OBJECTIVE: To evaluate the stability over time of recently identified gonadotropin-releasing hormone receptor autoantibodies (GnRHR-AAbs) found in the serum of infertile patients with polycystic ovary syndrome (PCOS). Our assay may hold promise in future diagnostic testing for PCOS, however currently no data exists regarding antibody level stability.
DESIGN: Case series.
MATERIALS AND METHODS: Serum samples from a convenience sample of seven women with PCOS and infertility were assessed for GnRHR-AAbs levels over multiple time points (17 total) spanning, on average, a two year timeframe for all patients. All timepoints represent baseline AAb levels as the patients were not on hormonally modulating medications at the seleted times. The de-identified samples were screened by enzyme linked immunosorbent assay (ELISA) for GnRHR-AAbs using a synthetic 28-mer peptide (LifeTein, Somerset, NJ) from the second extracellular loop (ECL2) of human GnRHR as coating antigen and evaluated for optical density (OD) values. Statistical analyses were performed with paired t-tests using all sequential pairs of GnRHR values for evaluation of GnRHR AAb level total absolute change over time (TAC/T).
RESULTS: There was no significant difference between GnRHR AAb level values over time for each patient, p=0.39. Additionally, increased variation in AAb level over time (higher TAC/T) was not associated with higher GnRHR AAbs levels, p=0.23. Lastly, when evaluating the relationship of AAb level variation with other measures also averaged over time (estradiol level, age, body mass index (BMI), and antimullerian hormone level), only estradiol was found to have a significant association with higher estradiol levels and GnRHR AAb TAC/T, p=0.048.

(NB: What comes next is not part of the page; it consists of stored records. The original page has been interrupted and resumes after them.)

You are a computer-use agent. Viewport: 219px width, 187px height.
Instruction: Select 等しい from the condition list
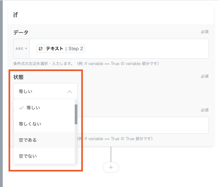click(x=33, y=108)
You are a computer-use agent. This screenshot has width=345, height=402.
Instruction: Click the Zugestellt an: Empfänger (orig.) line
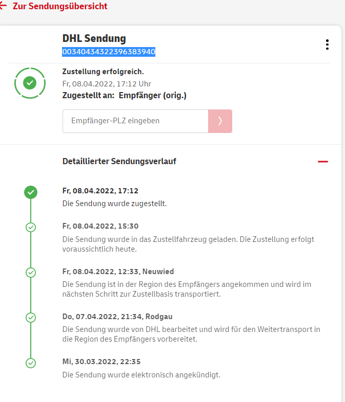pos(124,95)
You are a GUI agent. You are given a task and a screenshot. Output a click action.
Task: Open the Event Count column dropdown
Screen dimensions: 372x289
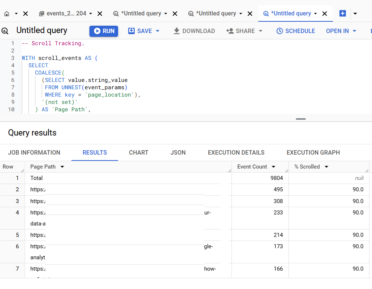point(273,166)
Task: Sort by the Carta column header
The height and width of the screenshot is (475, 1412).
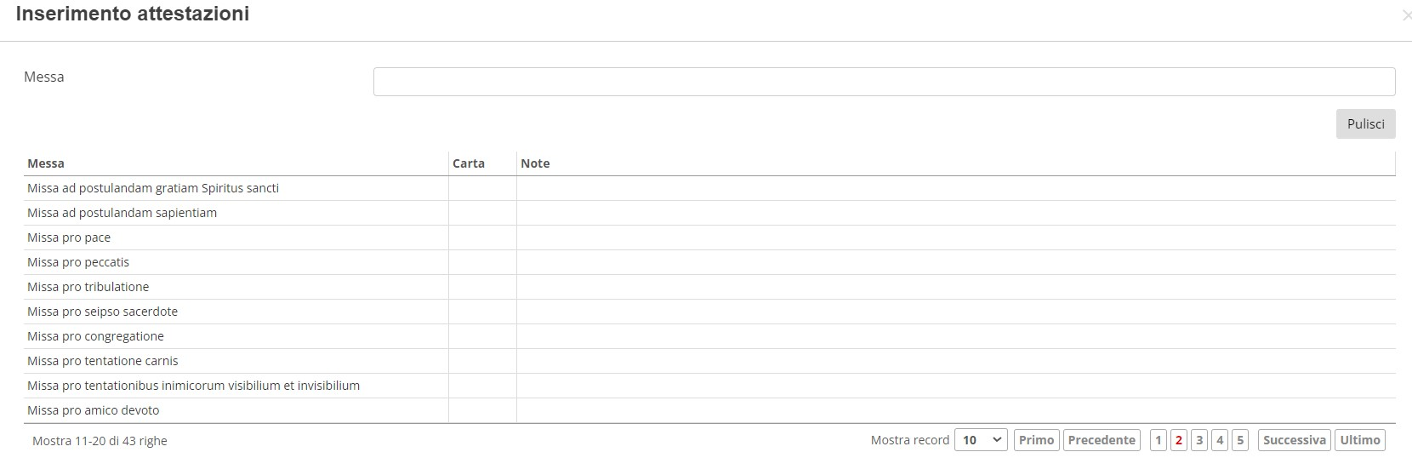Action: point(469,163)
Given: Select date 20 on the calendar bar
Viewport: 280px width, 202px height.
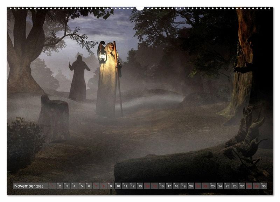Looking at the screenshot, I should [191, 186].
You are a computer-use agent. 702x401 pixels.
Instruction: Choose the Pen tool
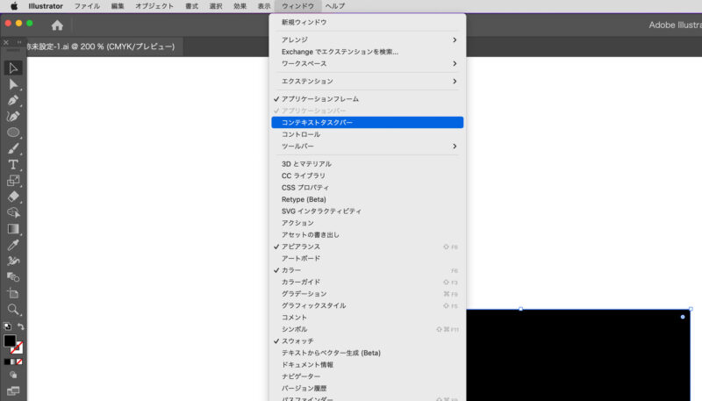point(14,100)
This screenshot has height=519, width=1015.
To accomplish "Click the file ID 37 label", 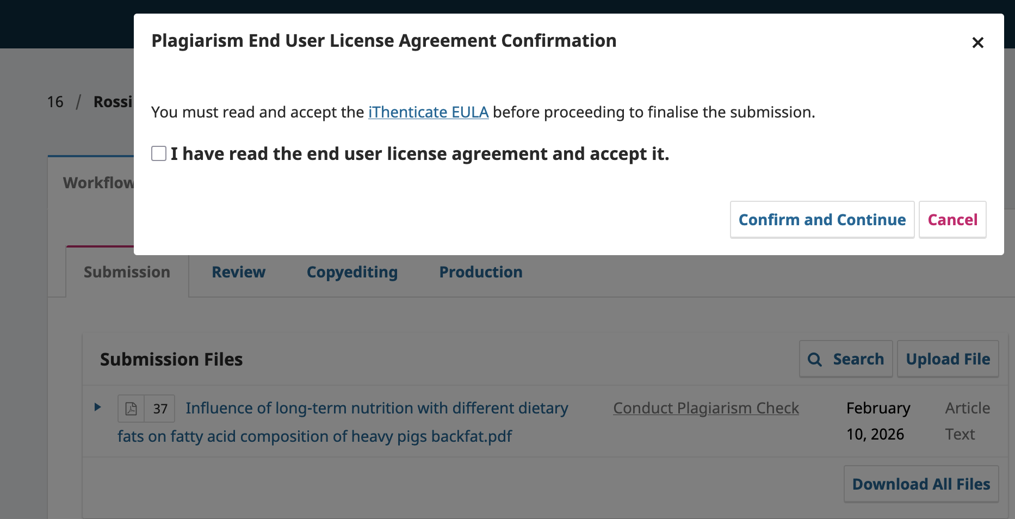I will [x=160, y=409].
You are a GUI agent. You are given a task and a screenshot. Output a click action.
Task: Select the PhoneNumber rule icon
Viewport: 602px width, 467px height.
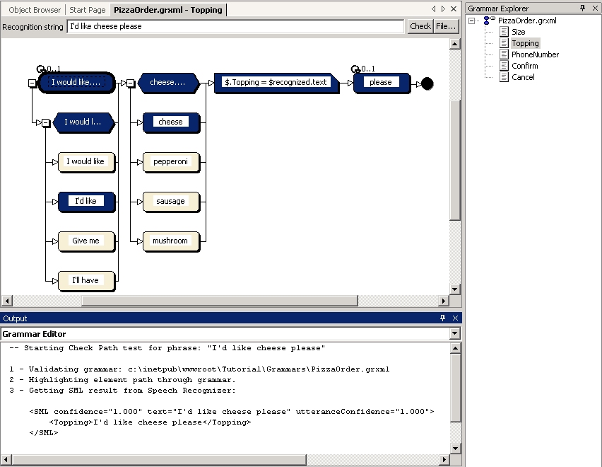504,54
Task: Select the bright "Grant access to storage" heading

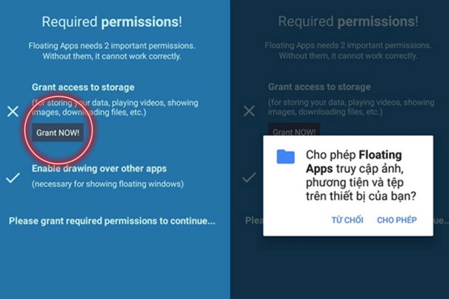Action: pyautogui.click(x=83, y=87)
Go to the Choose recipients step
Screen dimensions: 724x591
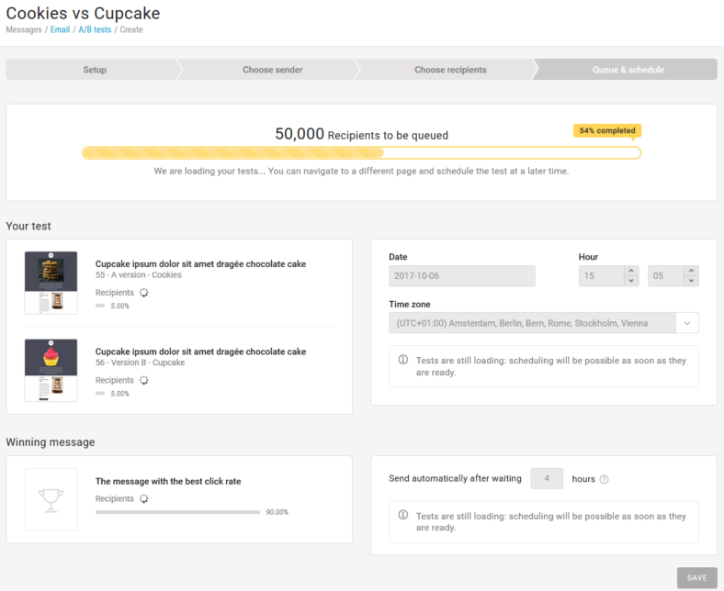(450, 70)
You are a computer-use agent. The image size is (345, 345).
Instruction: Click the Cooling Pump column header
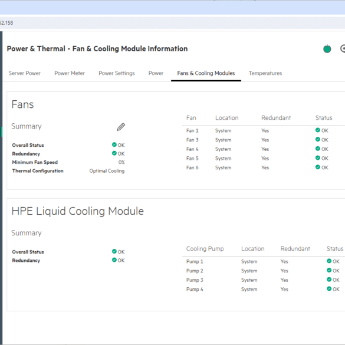[x=205, y=249]
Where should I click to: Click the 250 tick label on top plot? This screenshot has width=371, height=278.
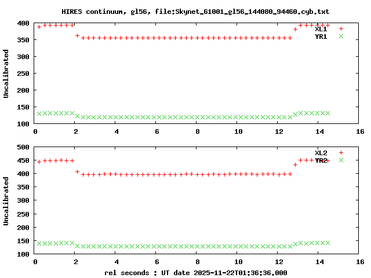23,74
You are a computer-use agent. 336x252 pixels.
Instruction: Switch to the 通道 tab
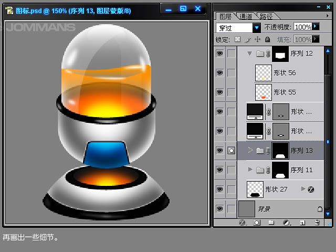[x=245, y=16]
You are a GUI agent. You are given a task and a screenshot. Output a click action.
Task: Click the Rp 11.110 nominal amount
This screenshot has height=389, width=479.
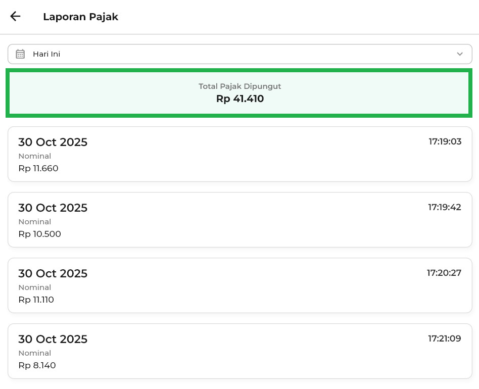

CONCLUSIONS: Our initial investigations have shown that most patients in our study with PCOS have activating AAbs to GnRHR compared to ovulatory controls (1). In this case series we have demonstrated that GnRHR AAb levels are stable over time and AAb level consistency does not vary by baseline AAb level. Additionally, there may be an association between higher estradiol levels and GnRHR AAb level TAC/T.